Capture–recapture estimation by means of empirical Bayesian smoothing with an application to the geographical distribution of hidden scrapie in Great Britain


Dankmar Böhning, Department of Mathematics and Statistics, School of Mathematical and Physical Sciences, University of Reading, Whiteknights, Reading, RG6 6BX, UK. E-mail:


Summary.  The paper discusses population size estimation on the basis of a frequency distribution of zero-truncated counts and is motivated by a study on the geographical distribution of hidden scrapie in Great Britain. Aggregation of scrapie cases is considered at the county level and results in sparse zero-truncated count distributions which make the application of conventional capture–recapture procedures for estimating the hidden part of the scrapie-affected population difficult. We suggest a smoothed generalization of Zelterman's estimator of population size which overcomes the overestimation bias of the conventional Zelterman estimator and instead produces a lower bound, which is typically larger than Chao's lower bound estimator.
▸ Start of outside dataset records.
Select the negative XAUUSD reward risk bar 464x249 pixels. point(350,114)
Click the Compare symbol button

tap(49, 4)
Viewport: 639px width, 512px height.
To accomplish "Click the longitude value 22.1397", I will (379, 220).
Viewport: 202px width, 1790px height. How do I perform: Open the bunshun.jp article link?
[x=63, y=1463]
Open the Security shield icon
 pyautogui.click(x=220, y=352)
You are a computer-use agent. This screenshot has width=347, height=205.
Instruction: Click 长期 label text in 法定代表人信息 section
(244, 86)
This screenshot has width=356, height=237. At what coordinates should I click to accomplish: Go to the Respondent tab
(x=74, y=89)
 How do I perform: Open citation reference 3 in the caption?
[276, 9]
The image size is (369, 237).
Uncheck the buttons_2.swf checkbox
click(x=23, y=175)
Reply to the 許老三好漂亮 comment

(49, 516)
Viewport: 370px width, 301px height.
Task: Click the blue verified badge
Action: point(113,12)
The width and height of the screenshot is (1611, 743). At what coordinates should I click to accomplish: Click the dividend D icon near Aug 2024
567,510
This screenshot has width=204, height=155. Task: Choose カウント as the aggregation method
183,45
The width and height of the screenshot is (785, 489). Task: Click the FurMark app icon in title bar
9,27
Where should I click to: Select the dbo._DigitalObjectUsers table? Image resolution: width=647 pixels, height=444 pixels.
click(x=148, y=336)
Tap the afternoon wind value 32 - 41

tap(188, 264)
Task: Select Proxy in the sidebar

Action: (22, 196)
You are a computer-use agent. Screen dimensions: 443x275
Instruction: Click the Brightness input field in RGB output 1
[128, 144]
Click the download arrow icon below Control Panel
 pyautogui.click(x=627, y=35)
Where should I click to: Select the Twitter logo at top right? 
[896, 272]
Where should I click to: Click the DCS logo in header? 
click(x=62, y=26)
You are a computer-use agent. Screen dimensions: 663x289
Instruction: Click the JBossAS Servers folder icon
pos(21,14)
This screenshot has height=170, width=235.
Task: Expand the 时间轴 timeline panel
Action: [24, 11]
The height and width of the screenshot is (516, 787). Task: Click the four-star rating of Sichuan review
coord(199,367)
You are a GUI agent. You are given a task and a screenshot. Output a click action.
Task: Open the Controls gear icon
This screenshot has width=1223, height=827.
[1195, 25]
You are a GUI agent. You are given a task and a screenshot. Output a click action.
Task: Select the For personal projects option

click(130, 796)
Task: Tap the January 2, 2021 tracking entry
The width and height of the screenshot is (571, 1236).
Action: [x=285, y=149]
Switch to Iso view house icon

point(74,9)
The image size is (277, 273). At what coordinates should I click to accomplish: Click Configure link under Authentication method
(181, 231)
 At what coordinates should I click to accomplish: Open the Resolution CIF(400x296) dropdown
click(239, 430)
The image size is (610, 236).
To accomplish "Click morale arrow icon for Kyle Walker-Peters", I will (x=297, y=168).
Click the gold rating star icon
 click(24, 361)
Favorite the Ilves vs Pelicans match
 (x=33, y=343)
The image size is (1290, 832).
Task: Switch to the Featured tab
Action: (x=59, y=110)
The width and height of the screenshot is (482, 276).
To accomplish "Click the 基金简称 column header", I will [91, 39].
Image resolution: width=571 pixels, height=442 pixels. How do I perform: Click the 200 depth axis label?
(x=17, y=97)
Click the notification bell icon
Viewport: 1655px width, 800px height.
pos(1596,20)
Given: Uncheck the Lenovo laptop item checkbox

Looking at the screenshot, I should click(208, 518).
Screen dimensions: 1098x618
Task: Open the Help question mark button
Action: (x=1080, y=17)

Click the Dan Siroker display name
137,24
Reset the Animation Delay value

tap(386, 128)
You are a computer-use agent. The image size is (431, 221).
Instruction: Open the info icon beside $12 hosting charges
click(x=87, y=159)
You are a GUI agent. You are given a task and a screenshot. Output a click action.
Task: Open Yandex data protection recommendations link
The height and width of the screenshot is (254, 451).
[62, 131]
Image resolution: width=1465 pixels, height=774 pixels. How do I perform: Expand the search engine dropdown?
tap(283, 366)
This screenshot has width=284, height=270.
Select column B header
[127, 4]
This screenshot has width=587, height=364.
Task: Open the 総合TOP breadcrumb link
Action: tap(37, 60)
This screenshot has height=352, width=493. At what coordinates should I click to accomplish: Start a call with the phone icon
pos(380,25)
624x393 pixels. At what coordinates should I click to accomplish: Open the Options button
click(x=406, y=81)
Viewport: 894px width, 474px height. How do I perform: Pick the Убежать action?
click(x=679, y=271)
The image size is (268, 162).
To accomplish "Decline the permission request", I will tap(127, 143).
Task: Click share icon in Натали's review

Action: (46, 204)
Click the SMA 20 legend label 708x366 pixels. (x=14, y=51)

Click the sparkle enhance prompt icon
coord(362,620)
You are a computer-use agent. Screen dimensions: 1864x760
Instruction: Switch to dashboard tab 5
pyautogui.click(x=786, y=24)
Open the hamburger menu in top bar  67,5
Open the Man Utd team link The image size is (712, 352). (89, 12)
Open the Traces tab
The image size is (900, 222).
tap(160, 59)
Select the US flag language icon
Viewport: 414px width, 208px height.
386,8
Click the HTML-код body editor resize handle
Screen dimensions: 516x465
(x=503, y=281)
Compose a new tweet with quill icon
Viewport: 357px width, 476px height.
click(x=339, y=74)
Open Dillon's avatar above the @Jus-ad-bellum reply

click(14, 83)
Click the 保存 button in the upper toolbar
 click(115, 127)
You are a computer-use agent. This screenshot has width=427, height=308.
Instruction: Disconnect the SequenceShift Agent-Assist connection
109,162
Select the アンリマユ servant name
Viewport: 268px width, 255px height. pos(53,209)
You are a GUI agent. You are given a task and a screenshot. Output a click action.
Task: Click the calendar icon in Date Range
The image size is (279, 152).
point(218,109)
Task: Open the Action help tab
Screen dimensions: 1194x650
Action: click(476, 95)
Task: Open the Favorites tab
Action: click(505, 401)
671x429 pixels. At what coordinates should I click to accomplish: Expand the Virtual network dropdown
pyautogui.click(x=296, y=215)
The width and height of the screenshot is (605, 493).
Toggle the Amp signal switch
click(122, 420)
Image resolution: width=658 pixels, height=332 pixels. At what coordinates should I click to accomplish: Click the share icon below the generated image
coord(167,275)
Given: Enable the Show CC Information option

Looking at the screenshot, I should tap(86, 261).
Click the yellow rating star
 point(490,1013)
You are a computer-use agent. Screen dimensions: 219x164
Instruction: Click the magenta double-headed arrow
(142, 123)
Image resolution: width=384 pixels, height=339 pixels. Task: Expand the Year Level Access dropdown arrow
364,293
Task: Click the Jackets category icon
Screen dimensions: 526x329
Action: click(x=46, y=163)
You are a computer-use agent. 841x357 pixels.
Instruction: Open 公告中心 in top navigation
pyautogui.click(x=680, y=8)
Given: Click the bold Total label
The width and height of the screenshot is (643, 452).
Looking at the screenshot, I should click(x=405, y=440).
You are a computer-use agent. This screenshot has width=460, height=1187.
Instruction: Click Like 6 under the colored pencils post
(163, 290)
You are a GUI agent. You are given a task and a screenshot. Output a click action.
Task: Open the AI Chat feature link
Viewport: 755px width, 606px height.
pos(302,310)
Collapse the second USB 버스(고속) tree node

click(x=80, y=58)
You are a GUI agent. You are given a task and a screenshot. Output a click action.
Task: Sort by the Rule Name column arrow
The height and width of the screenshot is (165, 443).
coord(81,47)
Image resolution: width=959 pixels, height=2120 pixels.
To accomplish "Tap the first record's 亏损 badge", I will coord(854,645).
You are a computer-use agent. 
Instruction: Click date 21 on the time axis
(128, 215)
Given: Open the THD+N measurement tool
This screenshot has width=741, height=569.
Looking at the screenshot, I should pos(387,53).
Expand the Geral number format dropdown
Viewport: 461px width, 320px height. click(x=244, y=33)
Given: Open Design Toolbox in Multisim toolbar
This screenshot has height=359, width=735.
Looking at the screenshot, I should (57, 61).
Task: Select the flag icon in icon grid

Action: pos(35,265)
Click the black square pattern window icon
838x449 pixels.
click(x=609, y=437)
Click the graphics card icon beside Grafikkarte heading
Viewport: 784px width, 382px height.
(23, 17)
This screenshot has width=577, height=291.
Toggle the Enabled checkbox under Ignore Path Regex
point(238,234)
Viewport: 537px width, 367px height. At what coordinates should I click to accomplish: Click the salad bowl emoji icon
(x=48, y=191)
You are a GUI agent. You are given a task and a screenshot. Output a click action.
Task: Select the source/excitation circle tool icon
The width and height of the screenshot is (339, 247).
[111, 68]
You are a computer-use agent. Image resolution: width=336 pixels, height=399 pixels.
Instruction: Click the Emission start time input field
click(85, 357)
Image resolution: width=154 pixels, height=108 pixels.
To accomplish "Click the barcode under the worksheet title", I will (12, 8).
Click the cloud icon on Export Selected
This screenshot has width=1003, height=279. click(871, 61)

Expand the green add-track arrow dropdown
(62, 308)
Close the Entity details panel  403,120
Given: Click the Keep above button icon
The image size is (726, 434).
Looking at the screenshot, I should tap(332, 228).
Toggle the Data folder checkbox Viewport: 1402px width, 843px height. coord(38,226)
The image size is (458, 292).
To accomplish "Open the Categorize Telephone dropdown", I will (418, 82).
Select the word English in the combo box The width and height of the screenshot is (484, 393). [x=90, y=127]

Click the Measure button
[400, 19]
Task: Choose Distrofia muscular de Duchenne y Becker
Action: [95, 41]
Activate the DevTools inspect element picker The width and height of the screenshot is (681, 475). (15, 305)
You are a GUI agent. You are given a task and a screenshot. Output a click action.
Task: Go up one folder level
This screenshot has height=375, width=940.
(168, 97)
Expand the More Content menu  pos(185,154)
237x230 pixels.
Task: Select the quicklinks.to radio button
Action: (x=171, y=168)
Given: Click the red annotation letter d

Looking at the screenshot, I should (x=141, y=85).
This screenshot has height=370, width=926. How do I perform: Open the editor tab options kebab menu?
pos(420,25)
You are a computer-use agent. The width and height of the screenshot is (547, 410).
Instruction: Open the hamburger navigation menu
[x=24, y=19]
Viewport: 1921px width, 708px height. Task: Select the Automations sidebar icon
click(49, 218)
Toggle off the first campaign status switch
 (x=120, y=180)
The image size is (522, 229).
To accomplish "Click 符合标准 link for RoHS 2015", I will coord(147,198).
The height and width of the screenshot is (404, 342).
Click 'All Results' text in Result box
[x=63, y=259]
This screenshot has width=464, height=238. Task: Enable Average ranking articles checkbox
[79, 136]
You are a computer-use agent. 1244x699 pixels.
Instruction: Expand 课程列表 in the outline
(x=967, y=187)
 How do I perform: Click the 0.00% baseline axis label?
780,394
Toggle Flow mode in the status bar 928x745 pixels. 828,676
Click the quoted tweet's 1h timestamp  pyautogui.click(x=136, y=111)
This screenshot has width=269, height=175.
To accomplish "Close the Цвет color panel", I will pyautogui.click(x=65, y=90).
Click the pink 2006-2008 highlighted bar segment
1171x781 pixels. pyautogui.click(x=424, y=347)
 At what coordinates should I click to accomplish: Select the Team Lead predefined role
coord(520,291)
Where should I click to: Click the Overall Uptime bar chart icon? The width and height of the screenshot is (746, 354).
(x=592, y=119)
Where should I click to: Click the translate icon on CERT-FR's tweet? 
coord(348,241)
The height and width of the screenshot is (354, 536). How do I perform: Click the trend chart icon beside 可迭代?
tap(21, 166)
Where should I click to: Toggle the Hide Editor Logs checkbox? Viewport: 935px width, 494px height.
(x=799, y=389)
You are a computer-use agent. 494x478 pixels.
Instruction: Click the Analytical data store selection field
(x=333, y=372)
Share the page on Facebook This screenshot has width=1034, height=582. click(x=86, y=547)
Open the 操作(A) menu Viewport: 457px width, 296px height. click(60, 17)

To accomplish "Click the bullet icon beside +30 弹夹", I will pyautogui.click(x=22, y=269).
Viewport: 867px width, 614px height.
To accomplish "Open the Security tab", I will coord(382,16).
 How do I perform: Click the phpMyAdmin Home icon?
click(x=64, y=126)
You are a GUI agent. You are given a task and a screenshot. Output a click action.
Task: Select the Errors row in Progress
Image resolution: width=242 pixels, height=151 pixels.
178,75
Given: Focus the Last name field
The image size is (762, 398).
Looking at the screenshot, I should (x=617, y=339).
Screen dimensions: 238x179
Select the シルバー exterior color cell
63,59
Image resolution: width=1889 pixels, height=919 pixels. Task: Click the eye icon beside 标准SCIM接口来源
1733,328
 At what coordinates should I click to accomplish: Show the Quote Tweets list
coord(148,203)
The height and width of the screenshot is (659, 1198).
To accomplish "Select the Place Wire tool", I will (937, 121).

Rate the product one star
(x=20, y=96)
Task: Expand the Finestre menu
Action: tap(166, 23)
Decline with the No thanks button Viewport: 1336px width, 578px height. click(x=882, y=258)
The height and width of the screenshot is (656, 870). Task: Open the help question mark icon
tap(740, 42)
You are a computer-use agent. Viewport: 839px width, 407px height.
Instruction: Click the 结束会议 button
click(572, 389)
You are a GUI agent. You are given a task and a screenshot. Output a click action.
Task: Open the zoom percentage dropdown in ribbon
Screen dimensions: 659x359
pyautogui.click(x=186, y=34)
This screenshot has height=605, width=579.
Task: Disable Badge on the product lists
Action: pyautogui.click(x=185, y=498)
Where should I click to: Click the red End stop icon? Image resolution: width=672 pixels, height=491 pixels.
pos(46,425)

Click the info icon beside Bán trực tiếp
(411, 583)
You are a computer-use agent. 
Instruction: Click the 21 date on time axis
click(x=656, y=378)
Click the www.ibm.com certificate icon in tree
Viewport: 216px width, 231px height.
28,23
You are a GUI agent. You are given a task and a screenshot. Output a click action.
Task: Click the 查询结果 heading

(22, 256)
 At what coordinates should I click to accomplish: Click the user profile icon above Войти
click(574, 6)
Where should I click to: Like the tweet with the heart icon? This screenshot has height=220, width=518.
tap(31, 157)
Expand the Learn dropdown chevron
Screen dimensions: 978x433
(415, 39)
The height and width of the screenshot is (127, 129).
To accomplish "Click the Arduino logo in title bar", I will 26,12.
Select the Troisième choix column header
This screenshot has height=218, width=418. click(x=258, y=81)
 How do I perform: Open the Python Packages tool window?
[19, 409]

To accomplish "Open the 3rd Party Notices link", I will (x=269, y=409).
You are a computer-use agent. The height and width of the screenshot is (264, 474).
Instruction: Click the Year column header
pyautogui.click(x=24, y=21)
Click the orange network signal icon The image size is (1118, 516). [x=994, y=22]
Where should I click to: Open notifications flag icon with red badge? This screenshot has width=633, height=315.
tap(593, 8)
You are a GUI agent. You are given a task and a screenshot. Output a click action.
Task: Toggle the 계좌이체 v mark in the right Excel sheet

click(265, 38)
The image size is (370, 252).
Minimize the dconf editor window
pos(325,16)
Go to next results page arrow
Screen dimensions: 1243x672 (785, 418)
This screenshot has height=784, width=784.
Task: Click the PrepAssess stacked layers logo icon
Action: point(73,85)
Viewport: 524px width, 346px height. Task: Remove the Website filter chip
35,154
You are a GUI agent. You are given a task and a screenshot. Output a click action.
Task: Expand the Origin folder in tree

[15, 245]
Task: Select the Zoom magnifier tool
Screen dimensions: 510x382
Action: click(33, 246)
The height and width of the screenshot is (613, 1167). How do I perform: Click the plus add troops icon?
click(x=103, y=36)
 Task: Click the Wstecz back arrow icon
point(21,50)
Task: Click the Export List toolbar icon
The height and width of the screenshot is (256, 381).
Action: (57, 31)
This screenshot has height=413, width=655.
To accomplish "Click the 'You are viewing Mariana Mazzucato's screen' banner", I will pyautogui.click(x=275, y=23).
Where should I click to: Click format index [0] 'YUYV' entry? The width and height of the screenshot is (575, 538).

The estimator uses an empirical Bayes approach with various choices for the prior distribution including a parametric choice of the gamma distribution as well as various non-parametric distributions. A simulation study investigates the performance of the new estimators, and also in comparison with conventional estimators. The empirical Bayes estimator with a non-parametric mixture model as prior performs well and the boundary problem of the conventional non-parametric discrete mixture model estimator leading to spurious population size is avoided. In the application to hidden scrapie in Great Britain the new estimators lead to maps of scrapie of observed–hidden ratios as well as completeness of the current surveillance system.